DIR Stage 5 At a Glance: Words, Ideas and Imagination
This post is part of a series, taking a quick look at each of the developmental capacities as described by Stanley Greenspan and Serena Wieder in their DIR/Floortime framework. As a child grows, they add new skills to what they learned in the previous stages. You can find the list of related posts here.
After children have become comfortable with interactive communication and have begun to collaborate as described in stages 1-4, they take an exciting step forward – using words to communicate! Finally, our child begins to use words to share feelings and intentions, and also ideas.
Some of the thinking and communicating that emerges with level 5:
- Speech develops – but not full sentences yet.

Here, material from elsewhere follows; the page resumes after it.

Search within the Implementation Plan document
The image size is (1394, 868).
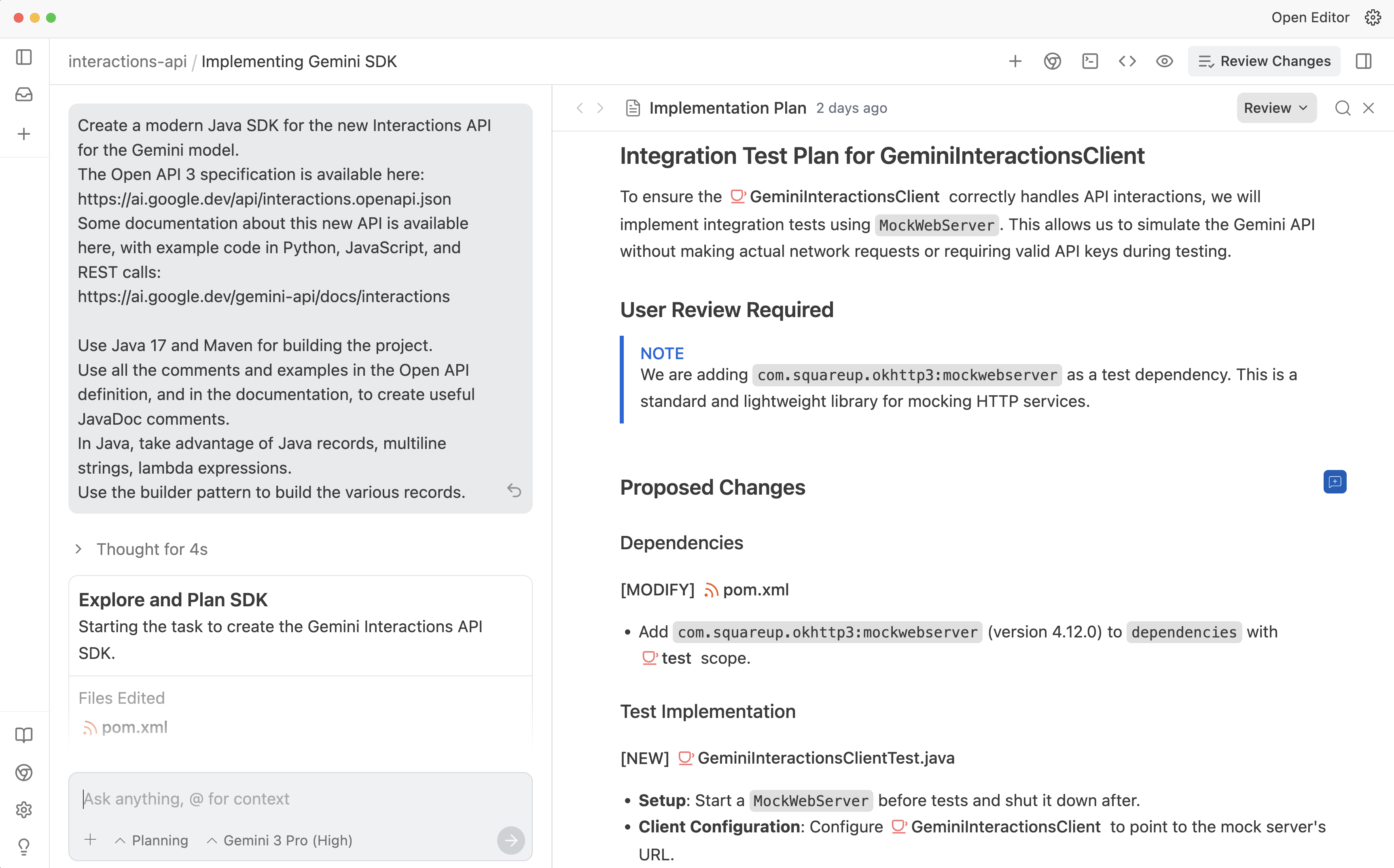coord(1342,108)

They may be using full sentences that they have memorized, but now children will begin grouping a few words together in new ways.Emotional connections to memory – talking about how they felt during memorable events
- They can answer questions – what, who, actions, yes and no…open ended what, why, and when questions will come later.
- Up until now, play has been more about imitation. Now the imagination kicks in and the things they do have a meaning beyond their actions; they are truly pretending. They can play on a single theme with an adult – swordplay, cooking, doctor… The child can include you in their imaginative play, and they can explore emotional themes like closeness, assertiveness, fear, and anger.
- They can now follow 1 or 2 step commands.
- Children can begin to greet familiar people.
- Compliance is easier – doing things because everyone else is doing it, or because they have been asked to do it.
- You may find your child thinks about things when they aren’t there, and begins to refer more to past and future.
What adults can now do to support growth:
Stages of development flow together; the boundaries are fuzzy and children can move back and forth depending on the day and how they are feeling. Continue to use ideas and activities from the earlier capacities to support self-regulation, coordination, and see if you can move into true collaboration, where both partners in an activity contribute ideas and use the ideas of others.
•Join in imaginative play. Play out real life with toy props – cooking, home repair, caring for baby, tea party, getting lost, and found again, and any theme that is of interest to your child is a good idea. Explore single themes, and connect feelings to the actions of toy characters. Take on a character’s role to interact with child, and build on the child’s ideas to keep the play and conversation going!
Give the child words to go along with their actions and feelings. For example, “I’m really happy I get cake,” or “you want that toy” when a child is pointing.
Talk to your child about both his and your ideas, feelings, interests, desires, and objections through the day. He is ready now to absorb more of what is said around him.